So that kippah thing that guys wear?  It has a coupla names.

  • “Kippah” is Hebrew.  It means “covering.”  Easy enough.  
  • “Yarmulke” is Yiddish, derived from the two Aramaic words “yarei d’malka” which means “reverence for the King” – like, you wear it to demonstrate that there’s someone above you.  Like as in Someone, like as in God.  This explains why guys are supposed to wear one – they are less likely to get that there is a God above.  More likely to believe that they are God’s gift to humanity – or God himself.
  • Epithets such as “beanie,” “Jew-hat” etc.  Fill in your own.  When you or your kid walk around in public with the thing on, you get some interesting comments!

So some people wear them full-time, and some wear them part-time, and some wear them for religious experiences only.  Here are 5 excellent reasons to don the thing.

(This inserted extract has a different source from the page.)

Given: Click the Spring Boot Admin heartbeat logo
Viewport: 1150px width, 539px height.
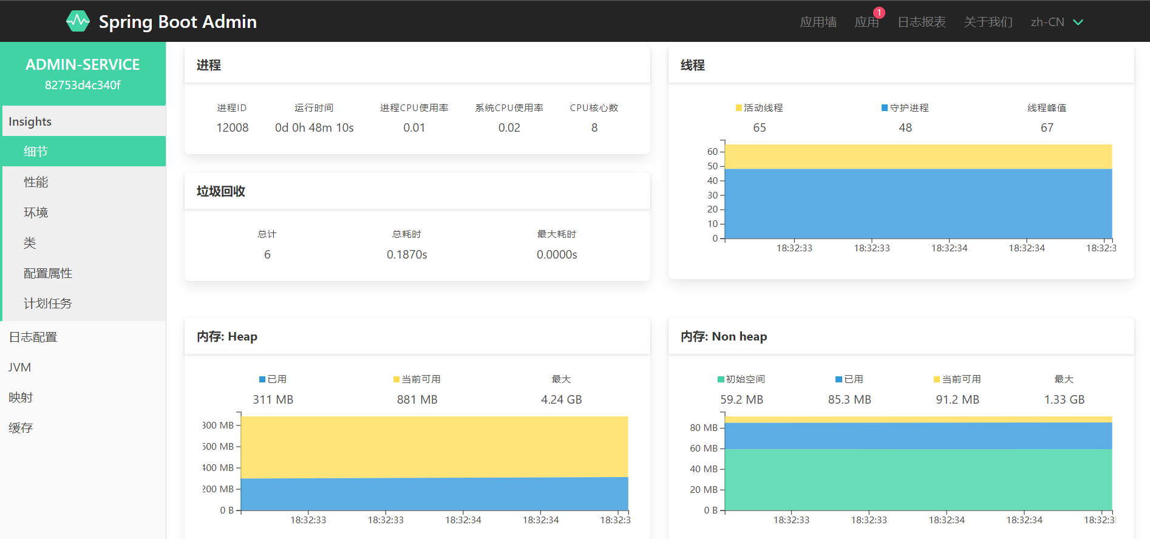Looking at the screenshot, I should pyautogui.click(x=78, y=21).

  1. To cover your bald spot.  Interestingly, some men’s yarmulkes (I shall defer to this name as it’s the one I’m most used to) grow as their hair shrinks.  Draw your own conclusions.
  2. As an act of solidarity with men who have bald spots.  YOUR hair may be thick and the object of envy, but you don the yarmulke to show support to those friends of yours who have not much hair.  Who really has a bald spot?  Only your hairdresser knows for sure.
  3. Nervous habit.  Much more pleasant than biting your nails or clearing your throat, adjusting your yarmulke is the perfect nervous habit.  Whether you’re twisting it on your head (??), moving it higher, lower, or somewhere else entirely, just make sure you don’t give away what’s under it (see #2).  This works particularly well at uncomfortable meetings and while public speaking.
  4. Religious affiliation.  Your yarmulke declares where on the Ortho-spectrum you fall.  Black velvet?  Yeshivish.  White knit?  Modern-Orthodox/Religous Zionist.  Browns football motif?  Hmmm.  Not sure.  In any case, it’s a quick and easy way to avoid a theological conversation surrounding where your sympathies lie. Conversely, you can use this to keep ’em guessing.  One day wear one variety, and next another.  Show your open-mindedness. 
  5. Family ties.  Trying to get into Uncle Louie’s good graces?  Wear the green one from his kid Joey’s bar mitzvah.  Planning on asking great grandma for a loan for your new business venture?  Wear the pink one from her wedding.  Tip: pretend you didn’t realize you were wearing it.
What do you say readers?  Why do you, or don’t you, wear a yarmulke?